The Indian woman has evolved as a confident and powerful consumer target as she asserts herself much more decisively in purchase decisions for herself and her family. Marketers are taking note reports Anita Sharan.

business Updated: Mar 07, 2010 22:49 IST
Anita Sharan

The Indian woman has evolved as a confident and powerful consumer target as she asserts herself much more decisively in purchase decisions for herself and her family. Marketers are taking note.

She’s smart, assertive yet not cutting away from all traditions. She’s confident — enough to want to look good yet not anxious about looking young; enough to give in much less to her children’s pester power and more sure about what she believes her children need; and enough to express more openly her desire for a better standard of living. For brands and their marketers, the more assertive and self-expressed Indian woman consumer is a huge promise worth wooing.

Evolving consumer
Both working women and housewives are equally important as consumers because of their direct buying power and purchase influencer roles.

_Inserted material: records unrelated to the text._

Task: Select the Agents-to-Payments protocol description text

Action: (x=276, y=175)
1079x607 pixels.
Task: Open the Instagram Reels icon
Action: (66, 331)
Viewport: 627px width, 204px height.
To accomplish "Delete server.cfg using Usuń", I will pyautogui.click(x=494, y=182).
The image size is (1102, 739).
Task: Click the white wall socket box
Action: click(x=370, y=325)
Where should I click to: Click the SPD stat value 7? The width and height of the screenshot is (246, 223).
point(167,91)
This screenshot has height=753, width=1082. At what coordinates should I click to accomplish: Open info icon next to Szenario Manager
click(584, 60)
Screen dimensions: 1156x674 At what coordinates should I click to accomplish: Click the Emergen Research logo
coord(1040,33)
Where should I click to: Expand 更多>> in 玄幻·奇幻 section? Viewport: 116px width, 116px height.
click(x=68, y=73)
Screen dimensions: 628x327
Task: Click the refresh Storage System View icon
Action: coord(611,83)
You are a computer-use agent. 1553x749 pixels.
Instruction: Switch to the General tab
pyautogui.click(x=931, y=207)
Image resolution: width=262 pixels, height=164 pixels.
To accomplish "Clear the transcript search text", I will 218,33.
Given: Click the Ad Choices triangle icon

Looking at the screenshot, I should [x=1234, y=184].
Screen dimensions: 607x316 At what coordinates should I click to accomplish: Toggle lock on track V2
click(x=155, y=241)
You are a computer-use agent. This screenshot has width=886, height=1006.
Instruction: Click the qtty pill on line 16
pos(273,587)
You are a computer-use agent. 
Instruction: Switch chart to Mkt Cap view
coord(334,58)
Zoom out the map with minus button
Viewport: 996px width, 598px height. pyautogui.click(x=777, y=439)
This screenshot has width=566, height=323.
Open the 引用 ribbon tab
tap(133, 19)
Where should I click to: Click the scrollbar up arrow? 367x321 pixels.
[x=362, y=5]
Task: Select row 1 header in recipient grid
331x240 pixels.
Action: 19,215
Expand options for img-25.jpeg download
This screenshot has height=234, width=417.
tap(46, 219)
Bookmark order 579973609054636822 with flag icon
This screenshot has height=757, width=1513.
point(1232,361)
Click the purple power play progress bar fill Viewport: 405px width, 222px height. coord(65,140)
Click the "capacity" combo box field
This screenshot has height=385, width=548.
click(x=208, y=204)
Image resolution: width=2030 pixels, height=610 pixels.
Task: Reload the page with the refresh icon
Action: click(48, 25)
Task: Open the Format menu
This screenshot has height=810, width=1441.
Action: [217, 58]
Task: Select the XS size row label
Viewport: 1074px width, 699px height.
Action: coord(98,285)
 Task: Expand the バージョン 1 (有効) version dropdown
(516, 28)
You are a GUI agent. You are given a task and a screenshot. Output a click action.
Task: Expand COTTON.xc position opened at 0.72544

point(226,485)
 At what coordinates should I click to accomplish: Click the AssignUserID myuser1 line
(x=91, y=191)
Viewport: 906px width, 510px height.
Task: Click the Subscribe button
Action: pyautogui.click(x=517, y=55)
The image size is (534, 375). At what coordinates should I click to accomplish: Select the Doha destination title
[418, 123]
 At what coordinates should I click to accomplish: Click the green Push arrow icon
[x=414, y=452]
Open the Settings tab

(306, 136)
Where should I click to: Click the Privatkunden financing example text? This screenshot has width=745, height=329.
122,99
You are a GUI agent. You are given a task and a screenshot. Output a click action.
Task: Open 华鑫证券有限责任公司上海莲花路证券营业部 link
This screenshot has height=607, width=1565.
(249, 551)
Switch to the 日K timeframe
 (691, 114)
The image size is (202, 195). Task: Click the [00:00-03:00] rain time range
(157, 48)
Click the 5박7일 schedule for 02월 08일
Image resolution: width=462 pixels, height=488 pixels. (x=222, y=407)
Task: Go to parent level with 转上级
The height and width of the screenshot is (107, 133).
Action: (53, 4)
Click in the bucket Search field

According to a study by Technopak Advisers, the growth of the services sector, which constitutes 55 per cent of India’s GDP, has given a big boost to women employment. The total organised workforce is now 30–35 million of which women comprise 20–25 per cent and the share is growing.

This is leading to a big shift in women’s consumption and shopping behavior, paving the way for several opportunities for marketers. The potential for an additional spend of Rs 4,000 crore by 2015 exists, thanks to the sheer increments in spends by women — necessary and indulgent — because they are working.

An IMRB study, Urbanscape 2009, on the urban housewife’s patterns of life and spending behaviour, finds that with growing education among SEC A, B and C, with only 10 per cent of women illiterate on an average, the way the woman sees her role in the family and spending on the home is evolving.

There is a drop in the Indian woman’s belief that her place is at home from 68 per cent in 2005 to 53 per cent now, though 61 per cent say they enjoy spending their time with their family.

“Significantly, women aspire to have better standards of living, with a drop in satisfaction levels on existing standards from 2005’s levels. This will lead to more durables and gadgets purchases as the women want better things in life,” says Vivek Gupta, senior VP, IMRB BrandScience.

The urban housewife is very concerned about the nutritional value of her family’s dietary intake and her own consumption of calories.

“This holds out a lot of opportunities for food brands,” Gupta observes.

The study finds that even as more urban Indian women are visiting beauty parlours, there’s a reducing anxiety about looking young.

There’s a falling conviction that advertising is a waste of time between 2005 and now that, Gupta observes, is increasing the subliminal influence of advertising in buying decisions.

What entertains her?
The Indian Premier League is entertaining, for the first time significantly drawing women to cricket.

That’s because, Gupta says, “IPL combines entertainment and glamour — two strong drivers for Indian women.”

Online gaming is entertaining too. Zapakgirls.com, launched in July 2007, has over 1.5 million registered women users today and offers 2,000-plus games.

Arun Mehra, COO, Zapak.com, says, “Women constitute 20 per cent of Zapak’s total users. In Europe and the US, women constitute over 30 per cent of the online gaming community. More women are also visiting our Zapak Gameplexes to play hard core games and participate in tournaments.”

Television soaps and family-based programmes remains a strong entertainment source.

Increasingly, however, finds IMRB’s study, women are also following news and information. News channels and newspapers are finding significant place in their activity set.

Star India’s research on women throws up interesting insights.

Anupam Vasudev, EVP marketing, Star India, says that today’s urban woman doesn’t believe she has to break any socio-cultural barriers.

“She is assertive in the sense that she knows what she wants for her family, her children. She has empowered herself in the decisions she takes. Significantly, she also participates actively in the family’s financial investment decisions.”